Сам он бегал от окна к окну с коротким милицейским автоматом. ПП-91 «Кедр», - машинально отметила про себя Анка. Знаем, плавали. Сама она вооружилась десантным Калашниковым, присобачив к нему длинный пулемётный рожок.
Двасерёжи – на самом деле однояйцевые близнецы Сергей и Сергий с физвоза таскали с подсобки ящики и мешки. Компания вооружалась и готовилась к обороне. Звуки боя вокруг и со всех сторон, ка будто приблизились, стали громче, отчётливей.
Ребята висели на окнах, пытаясь разобрать, что происходит снаружи. Не любопытствовали только Анка, и ещё Петька, принявший на себя роль её оруженосца. Они торчали у дальней лестницы, выставив перед собой стволы. Внизу пока было тихо, но Анка знала, чувствовала, что это ненадолго.
Так и оказалось. О подоконник в мясном, кажется, отделе стукнуло железом завизжала одна из девиц, имён которых Анка не знала, потом по ушам стегануло огромной мухобойкой, и в мире остался только тонкий пронзительный свист. В этом свисте медленно, как в кино валились на пол бывшие люди, разбегались и прятались те, кому повезло больше.
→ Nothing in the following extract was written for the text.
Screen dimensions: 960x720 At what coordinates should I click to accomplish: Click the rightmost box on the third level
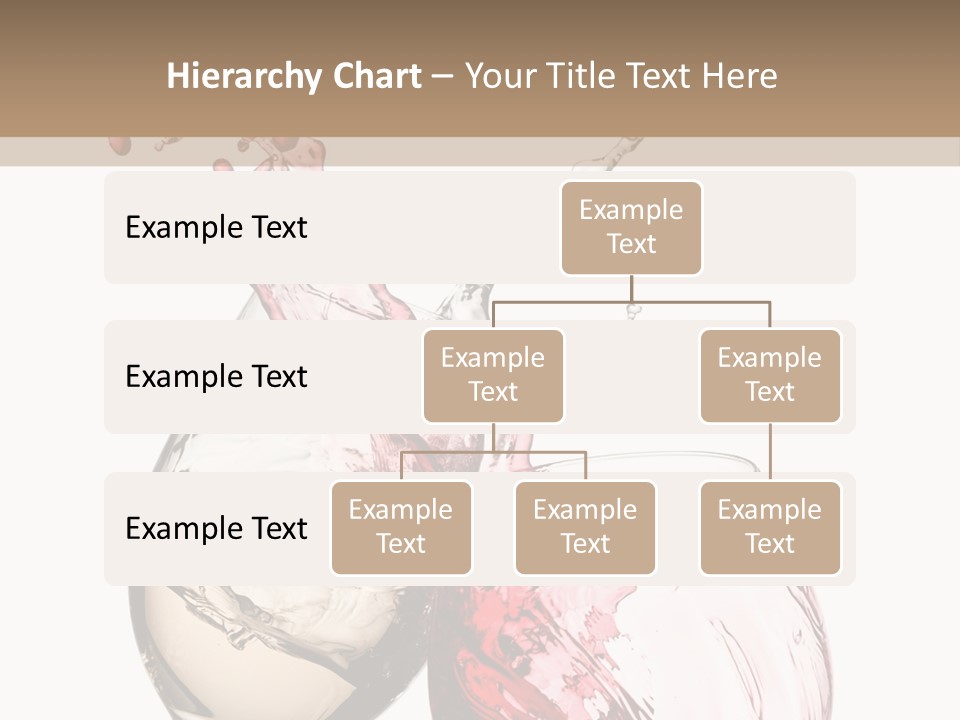[770, 528]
Граната сразу убила троих. Позеленевший лицом Петька блевал, глядя, как в метре от него подёргиваются бесстыдно голые ноги Любы. Анка опознала её по сандалиям с высокой, почти до колен ременной оплёткой. Сама она по-прежнему ничего не чувствовала. Просто встала, надавала Петьке по щекам, потом зачем-то подошла к телу и одёрнула на нём юбку, успев заметить, как по голубым в белый горошек трусикам расплывается мокрое пятно. Лица у Любы не было совсем, наверно перед взрывом она обернулась посмотреть, что там прилетело с улицы.
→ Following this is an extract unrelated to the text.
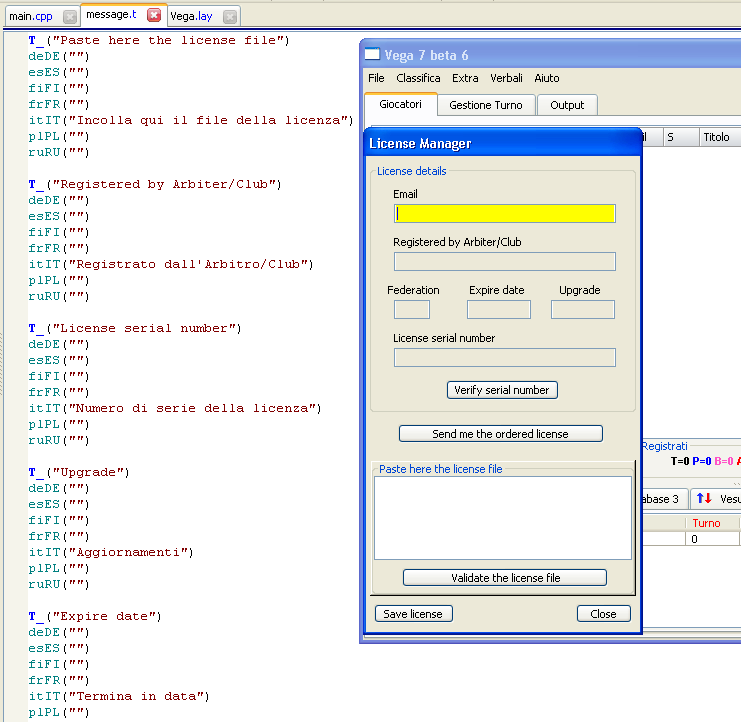This screenshot has width=741, height=722.
Task: Click the red and blue arrows icon
Action: 702,498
После этого первого, даже не боя, а так, их осталось четырнадцать. Через день девять, потом семь. Потом стемнело.
Они сидели под пустым колбасным прилавком, пили яблочный сок, заедая сухими армейскими галетами. У лестниц маячили неподвижные фигуры Серёж.
- Здесь хотели сделать комнату Грина, - ни с того ни с сего заговорила одна из кульковок, Марина, кажется. - Музей, типа. Выгородить и сделать как кусок книжного магазина со столиком.
- Зачем? – спросил Петька.
- Он здесь сидел и писал. Каждый день, как на работу, вон у того окна, нам препод с библиотечно-архивного рассказывал. Здесь тогда книжный магазин был. Пиоторовского. А гастроном только на первом… наверное.
- И чо, типа Грин здесь всякие Алые паруса написал, да? – подал из темноты голос Костя Макаров, мелкий чернявый пацан с лицом типичного татарина. Анка уже знала, что Костя, до того как всё началось, учился на мехмате в универе и к компании прибился случайно, также как и она разглядев свет костра в спортзале.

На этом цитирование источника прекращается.